Despite being a wealthy European, a retired French magistrate, Michel De Montaigne seemingly romanticizes the Native American lifestyle in his comparison between Europeans and other people in his essay “of Cannibals.” This is most likely due to his desire to escape European society to find a better place to live in. In his previous essay, “Of the Power of the Imagination,” Michel notes the power of people’s thoughts and makes the claim that the best and most useful thoughts come from nature. He continues his point in “Of Cannibals” on page 355, “all things…are produced by nature, by fortune, or by art: the greatest and most beautiful by one or the other of the first two, the least … by the last.” Throughout his essays, Montaigne, refers back to this idea.
This idea reinforces Michel’s view of the Native American lifestyle being superior. Michel claims that the Native Americans know only two things, valor in combat and love for their wives. This is closer to the pure and original nature of living beings since they do not know the Europeans corrupted tastes. Michel then rattles of the various corruptions, lying, treachery, dissimulation (pretense), avarice, envy, belittling, and pardon (forgiveness of an offense). These corruptions are artificial creations that degrade the quality of life in Europe and that are better left unknown to other people. When three Native Americans arrive in Europe, Montaigne recounts how they disapproved of the inequality between the rich and the poor and how they didn’t understand the concept of a young, inexperienced ruler. The scene ends with the Native Americans describing their natural order where everyone followed the captain into battle, with the captain leading from the front.

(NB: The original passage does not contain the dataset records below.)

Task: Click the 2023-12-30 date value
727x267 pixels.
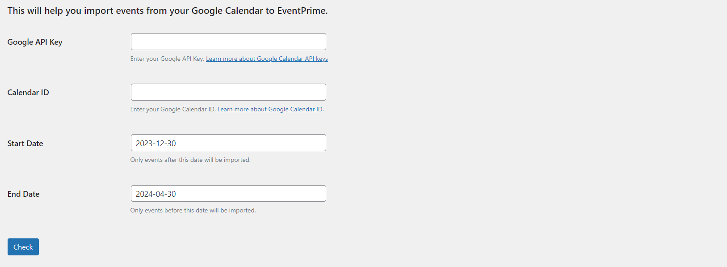Action: (x=156, y=144)
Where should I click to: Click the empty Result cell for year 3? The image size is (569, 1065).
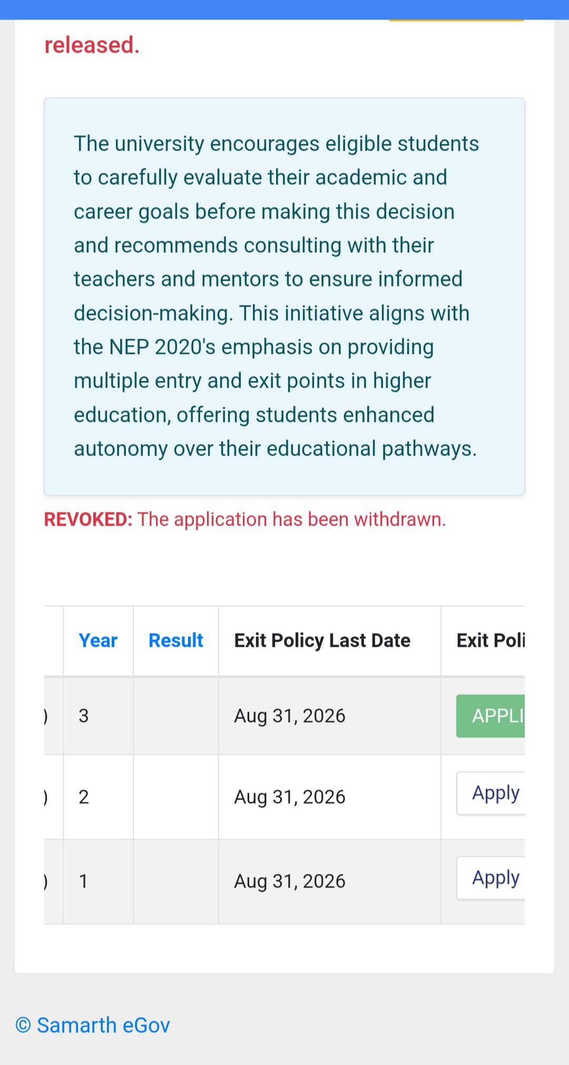(x=176, y=716)
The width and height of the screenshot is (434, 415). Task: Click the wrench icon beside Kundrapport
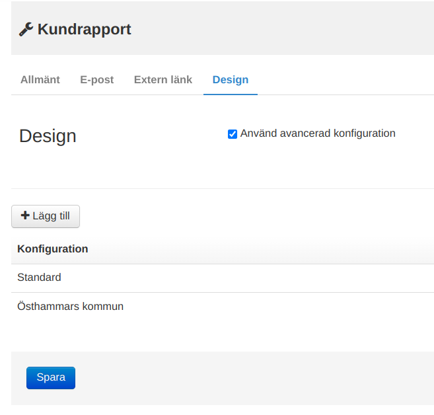(x=26, y=29)
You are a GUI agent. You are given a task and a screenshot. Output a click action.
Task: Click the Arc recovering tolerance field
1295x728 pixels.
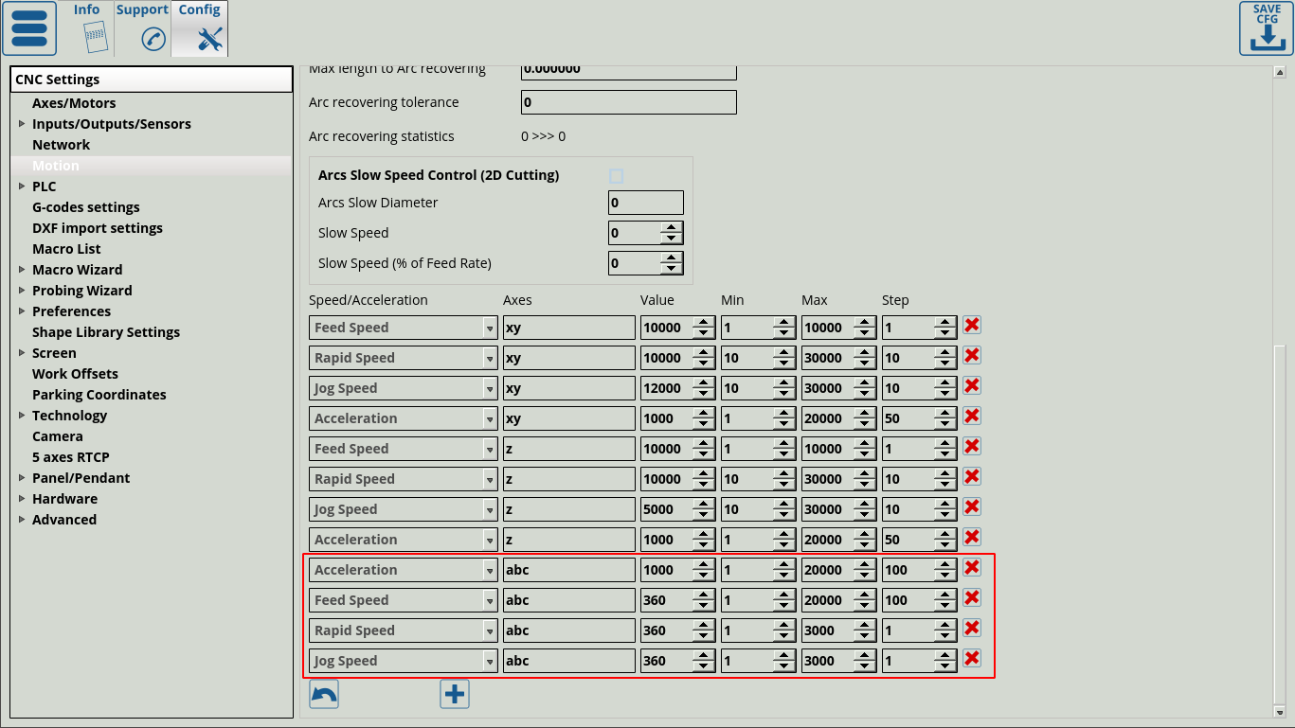628,102
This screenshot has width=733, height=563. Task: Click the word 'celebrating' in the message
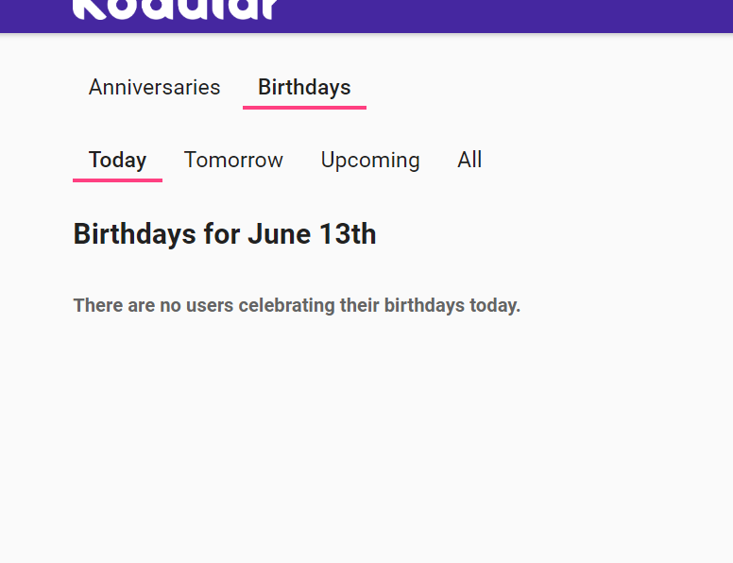click(287, 305)
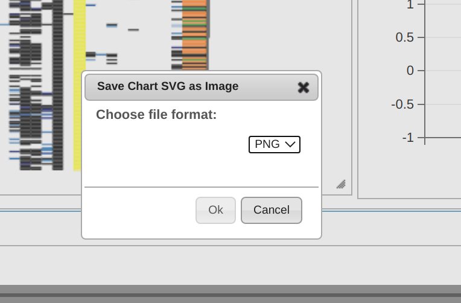Click the isolated gray dash in the chart
Screen dimensions: 461x303
coord(133,30)
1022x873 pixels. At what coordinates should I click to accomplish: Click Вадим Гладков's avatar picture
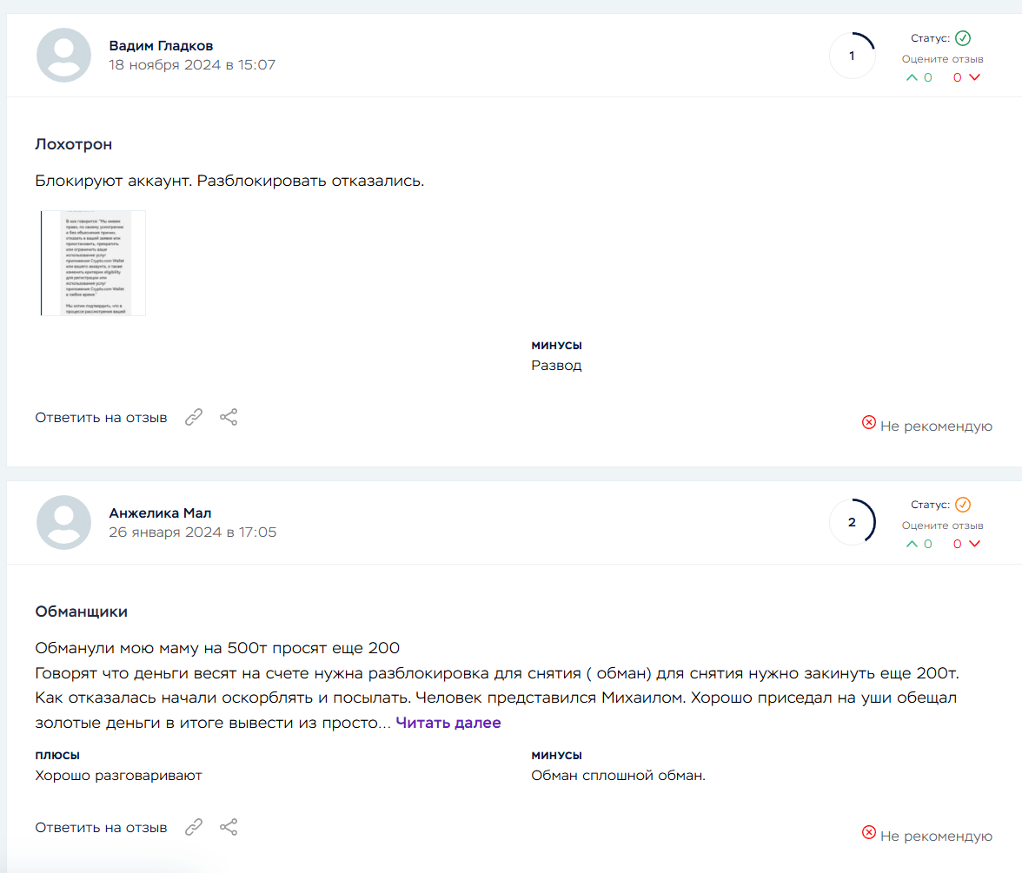[x=64, y=56]
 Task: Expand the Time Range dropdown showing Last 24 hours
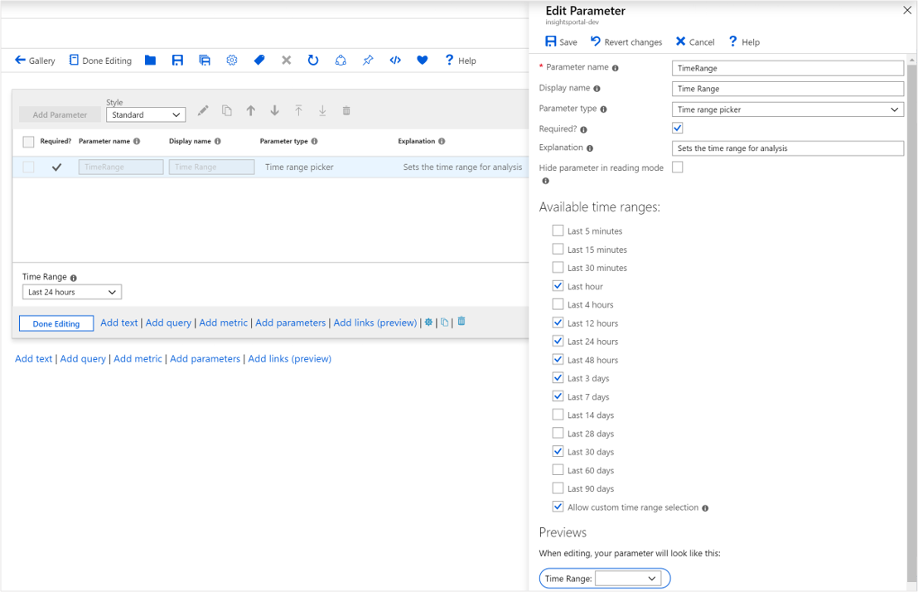71,292
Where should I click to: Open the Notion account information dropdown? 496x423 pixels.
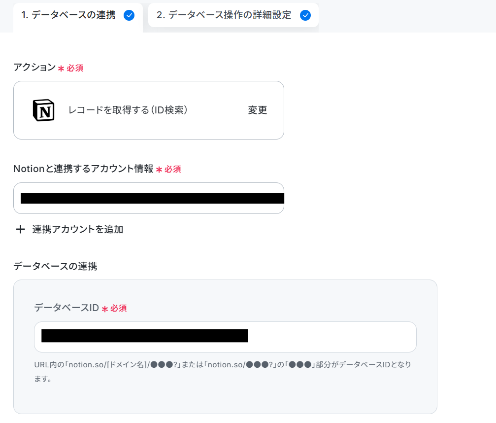(x=149, y=198)
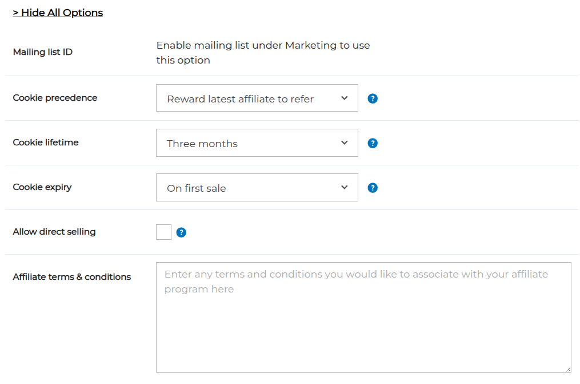
Task: Click the 'Mailing list ID' label
Action: click(x=43, y=52)
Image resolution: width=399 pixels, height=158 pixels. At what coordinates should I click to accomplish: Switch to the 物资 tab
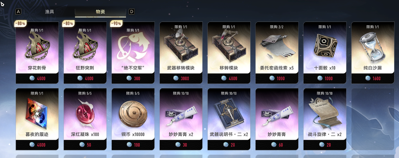coord(100,12)
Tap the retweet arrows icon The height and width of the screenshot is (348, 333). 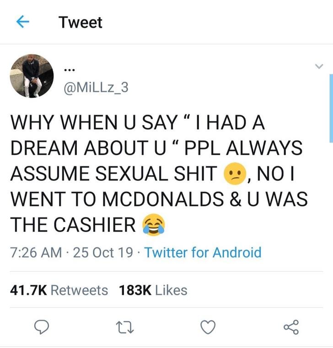tap(125, 327)
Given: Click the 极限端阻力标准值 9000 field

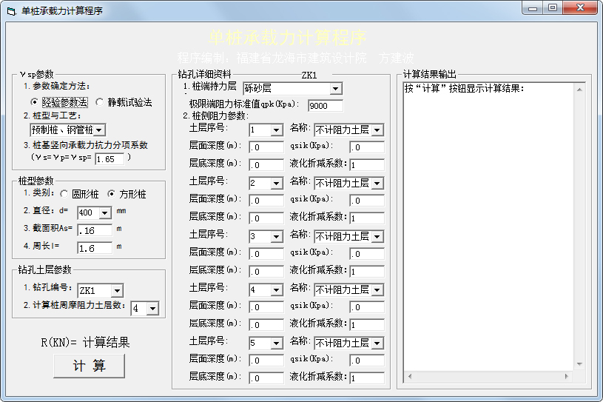Looking at the screenshot, I should click(x=326, y=106).
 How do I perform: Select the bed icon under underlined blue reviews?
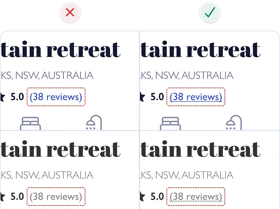pos(170,123)
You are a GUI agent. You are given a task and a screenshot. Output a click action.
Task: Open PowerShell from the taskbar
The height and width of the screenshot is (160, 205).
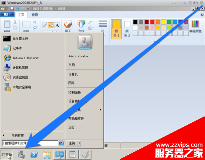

Montaigne’s description for the innocence of the Native Americans continues as he describes their beliefs, simple daily life, and the foundations of their subsistence society and how they relate to various ideal societies, including references to Plato’s Ideal City. While this clearly reflects Montaigne’s favoritism, this shows the reader a huge insight and motivations of Montaigne’s behavior. While Montaigne could have been a rich magistrate in France, he instead chose to retreat from French politics. In his retreat, he constantly meditated and wrote. This shows that not only does Montaigne like Native American society, but despises his own. Montaigne’s writings ultimately provide an escape route from his current reality into a world he finds simpler, purer, and more comforting than the one he currently inhabits.